Pendanaan pesantren selama ini didapatkan dari iuran para santri, penggalangan dana zakatm infaq shodaqoh, serta wakaf, sumbangan para pihak, maupun hasil usaha unit-unit usaha pondok. Pesantren tidak bisa berharap banyak dari iuran para santri.
Mayoritas pesantren mematok biaya pendidikan dan biaya hidup yang cukup rendah, kecuali beberapa boarding school yang menerapkan biaya diatas rata-rata. Sementara pengggalangan dana zakat infaq shodaqoh serta wakaf, masih belum optimal.
Hal itu sangat tergantung pada kapasitas kemampuan kiainya dalam memanfaatkan jaringan wali santri maupun jamaahnya, serta akses terhadap lembaga-lembaga wakaf.
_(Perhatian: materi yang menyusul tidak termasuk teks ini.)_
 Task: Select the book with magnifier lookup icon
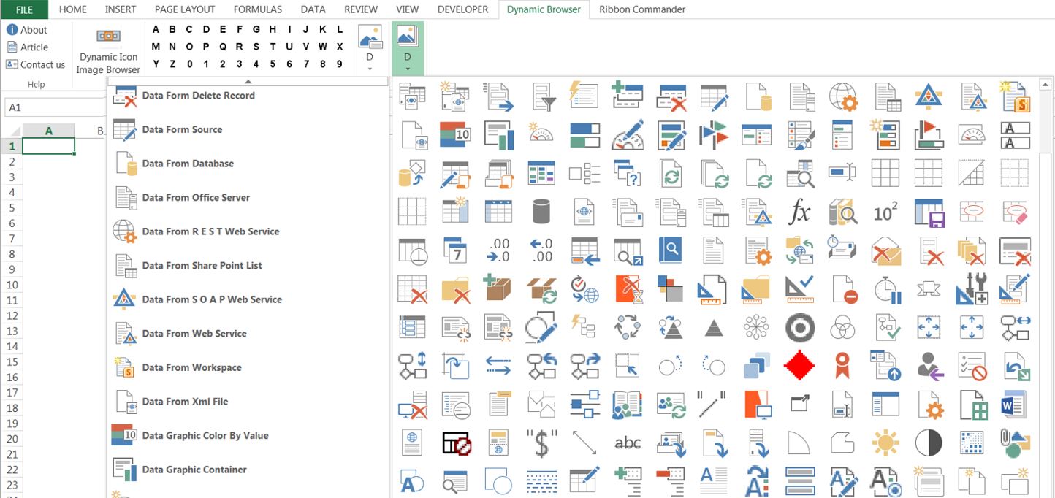point(842,212)
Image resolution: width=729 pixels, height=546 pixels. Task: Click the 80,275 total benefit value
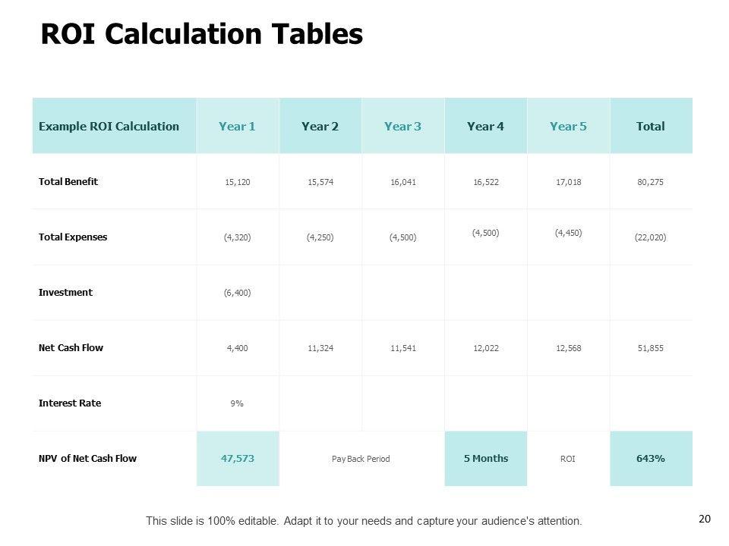click(x=651, y=182)
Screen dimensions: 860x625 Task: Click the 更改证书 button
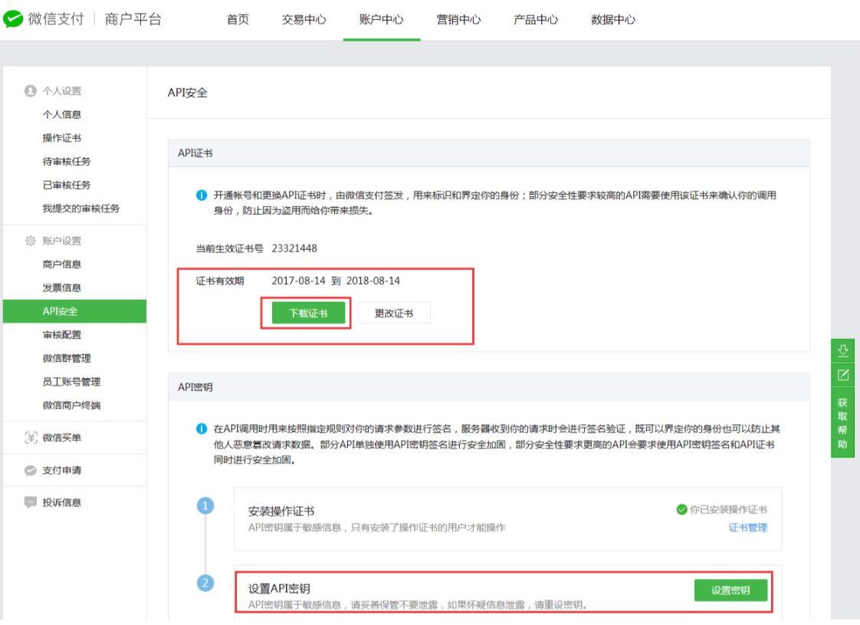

Sementara pemasukan dari hasil usaha pondok, akan sangat tergantung pada jumlah santri dan kemampuan pengelolaan potensi yang ada.
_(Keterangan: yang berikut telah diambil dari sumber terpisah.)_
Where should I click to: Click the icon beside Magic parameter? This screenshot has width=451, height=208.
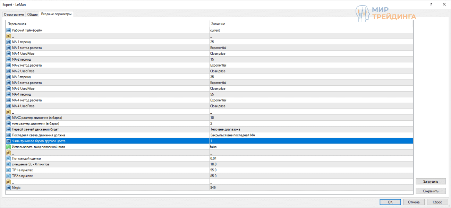coord(9,188)
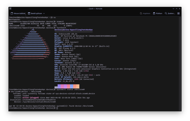Click the 'systemctl status /dev/zram0' command text
This screenshot has width=190, height=121.
click(x=71, y=90)
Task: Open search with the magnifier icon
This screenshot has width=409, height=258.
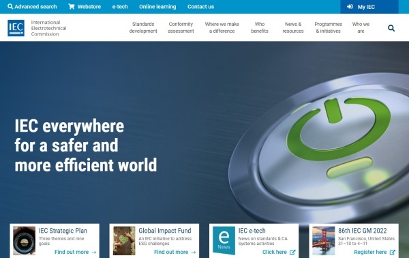Action: [x=391, y=28]
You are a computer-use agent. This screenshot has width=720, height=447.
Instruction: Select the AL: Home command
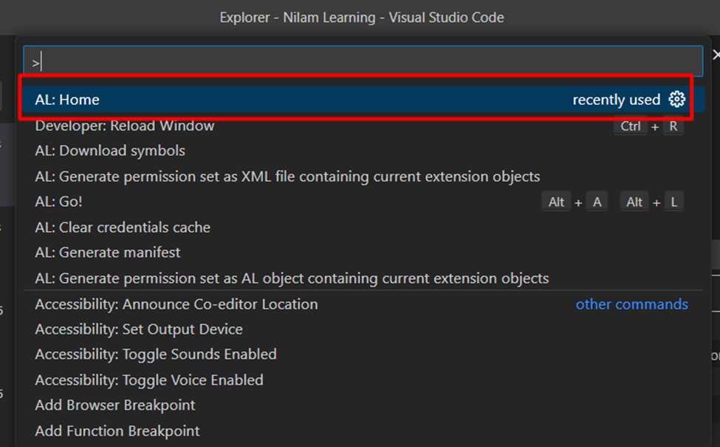[x=363, y=99]
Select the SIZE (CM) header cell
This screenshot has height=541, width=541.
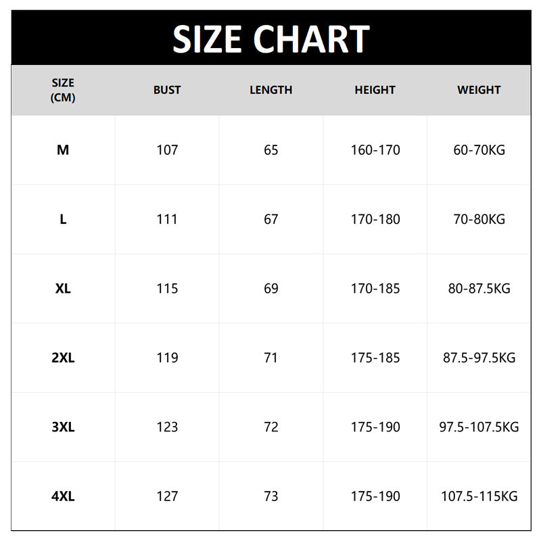pos(63,90)
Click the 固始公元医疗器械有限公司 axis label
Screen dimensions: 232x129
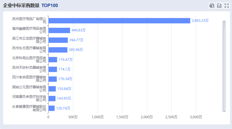tap(29, 89)
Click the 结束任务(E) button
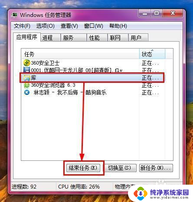 (83, 168)
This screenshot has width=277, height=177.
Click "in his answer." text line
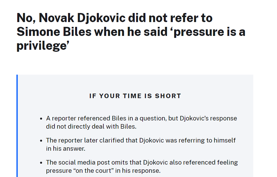66,149
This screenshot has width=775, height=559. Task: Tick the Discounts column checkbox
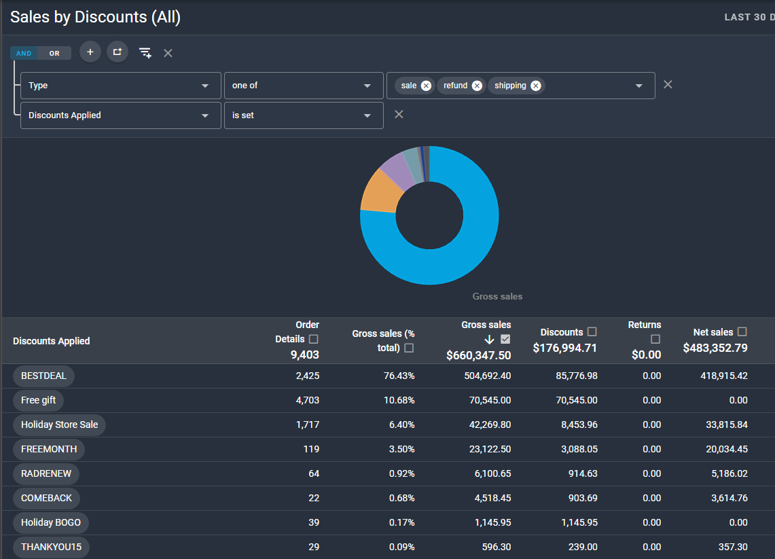592,331
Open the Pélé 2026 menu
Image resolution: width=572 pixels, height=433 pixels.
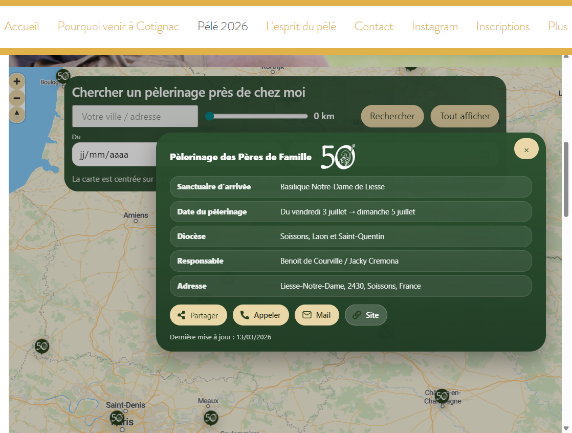[x=223, y=27]
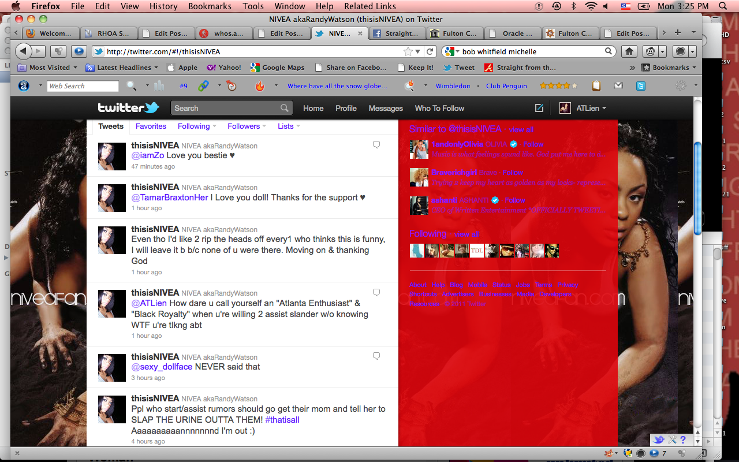Open the Who To Follow link
The height and width of the screenshot is (462, 739).
[439, 108]
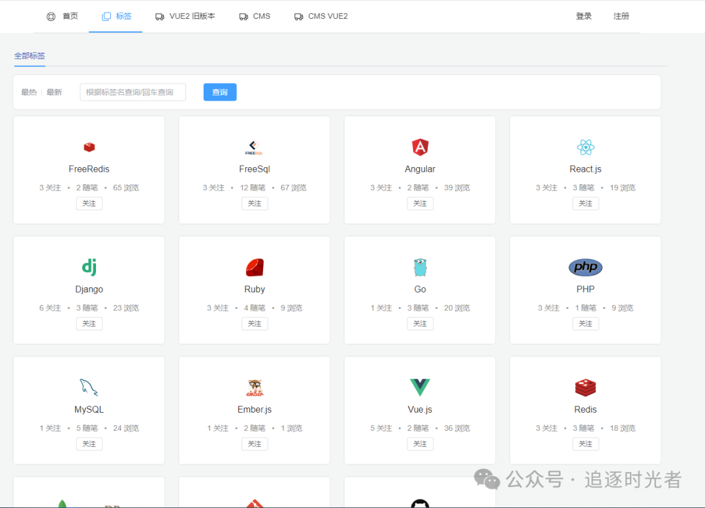Click the MySQL dolphin icon
Image resolution: width=705 pixels, height=508 pixels.
pos(89,387)
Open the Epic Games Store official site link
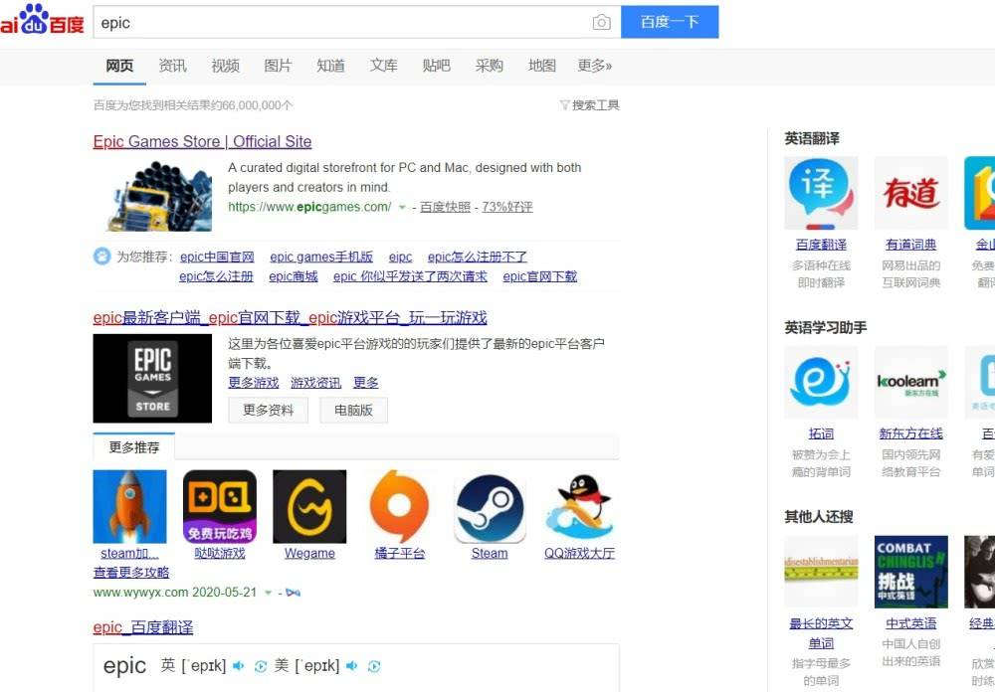 click(201, 141)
Potensi ekonomi pesantren dengan santri yang mencapai ribuan, akan sangat berbeda dengan pesantren yang hanya memiliki santri di bawah 500-an orang. Kemampuan pengelolaan potensi juga akan membedakan hasilnya, kendati pun mempunyai jumlah santri yang sama banyaknya.
Kemandirian ekonomi pesantren dapat dicapai dengan optimal, jika prasyaratnya dapat dipersiapkan dengan baik. Pertama, pesantren harus menurunkan egonya. Banyak pesantren yang menyikapi persoalan ekonomi dengan mengedepankan ego, bukan pertimbangan rasionalitas bisnis.
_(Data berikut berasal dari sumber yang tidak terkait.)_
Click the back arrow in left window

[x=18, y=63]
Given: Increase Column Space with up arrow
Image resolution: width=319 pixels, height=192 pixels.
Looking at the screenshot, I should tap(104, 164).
Sebagai contoh, sampai saat ini pesantren berlomba-lomba membuat produk air minum dalam kemasan (AMDK) dengan merek masing-masing, dan dengan membuat pabrik di pesantren masing-masing. Akibatnya, kapasitas produksi dan pabriknya dalam skala kecil.
Pesantren juga disibukan dengan urusan teknis mesin produksi yang terkadang menguras waktu dan biaya. Padahal, sekiranya pesantren-pesantren yang ada di wilayah tertentu, berkolaborasi dan bersinergi dengan membuat pabrik AMDK bersama dalam skala besar, tentunya nilai ekonomisnya akan optimal.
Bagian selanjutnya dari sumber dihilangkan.